He swung the light across his kitchen and into the living room windows. Outside, the streetlamps were dark and a neighbor strolled around with a flashlight.

Paul went back outside. At the top of his walkway, he looked west. Trees were barely visible, a line of black beneath ashen clouds still illuminated by an unseen sun. He reached the middle of his driveway before he heard the sound.

It was a ticking, like fingers rapping on a desk—or beaks against windows. He turned around. Atop his roof, set against the darkening sky, he saw the outlines of a hundred—a thousand—birds. A scream interrupted the night.

It came from across the street: His neighbor. By the time Paul turned, he only saw the flashlight rolling down the driveway. Its blade of light revealed bushes, lawn gnomes, and the spray of a sprinkler before settling on the empty street.

The first bird struck the back of Paul’s head hard enough to throw him to the ground. It was like catching a wild pitch on his skull. His flashlight went out as he dropped it, but white arcs flashed across his vision.
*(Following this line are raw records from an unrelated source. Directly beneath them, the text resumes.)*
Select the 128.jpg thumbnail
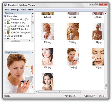 (47, 57)
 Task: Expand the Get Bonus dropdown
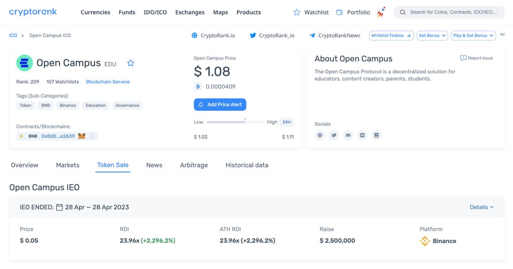432,36
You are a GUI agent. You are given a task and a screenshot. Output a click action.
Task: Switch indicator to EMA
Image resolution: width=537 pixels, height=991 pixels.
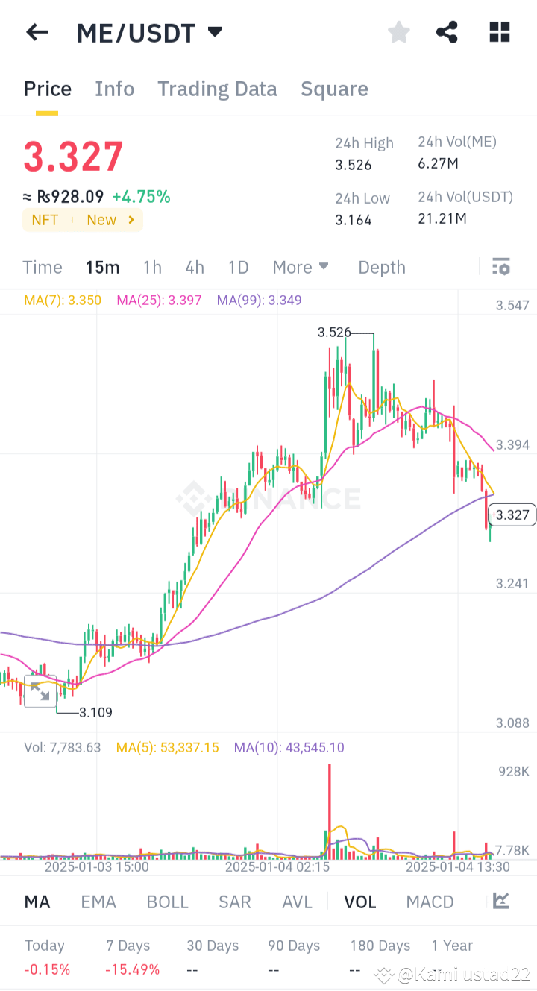coord(98,902)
His head bled. A lot. The bird—a falcon, he could tell by the hood it wore—landed on the driveway.

Paul managed to get to his knees before a second falcon smashed the side of his face. He saw it at the last moment, diving with breathtaking speed. He was unconscious before hitting the ground.


An hour earlier

Somewhere underneath the Louvre

“We shouldn’t be here,” Jean said, but his trembling, whispery voice carried no weight.

“Of course we shouldn’t,” Tara agreed. She, too, kept her voice low, but she followed the flashlight beam through the wide, dark corridors. Here, the museum stored its unseen treasures. They kept the good stuff down here. Of course, they displayed the Mona Lisa—she was famous, not necessarily good.

She expected to find something incredible, set aside decades ago by a curator who didn’t know as much as he thought, a single object (or perhaps a room of artifacts) no one had laid eyes upon since before Tara’s birth.

Jean followed closely. They’d gone several levels beneath the actual museum, lower than the concourse where the Metro deposited tourists. Tara kept him, her guide, because he had the keys she needed. He didn’t work here; with the tiny skull earring and the dragon tattoo, he barely even looked French. He must have been the product of a doomed cross between a Chinese warrior woman and a New Orleans transsexual prostitute, born under the full moon at the height of Mardi Gras. He was strong and sexy and never ran out of those thin, brown cigarettes, but the deeper Tara brought him, the less alluring he seemed.

The constant glances over his shoulders, the nervousness in his voice contrasted with the sculpted muscles and brooding features. For Tara, it had been a good couple of nights, but she’d drop him after this expedition.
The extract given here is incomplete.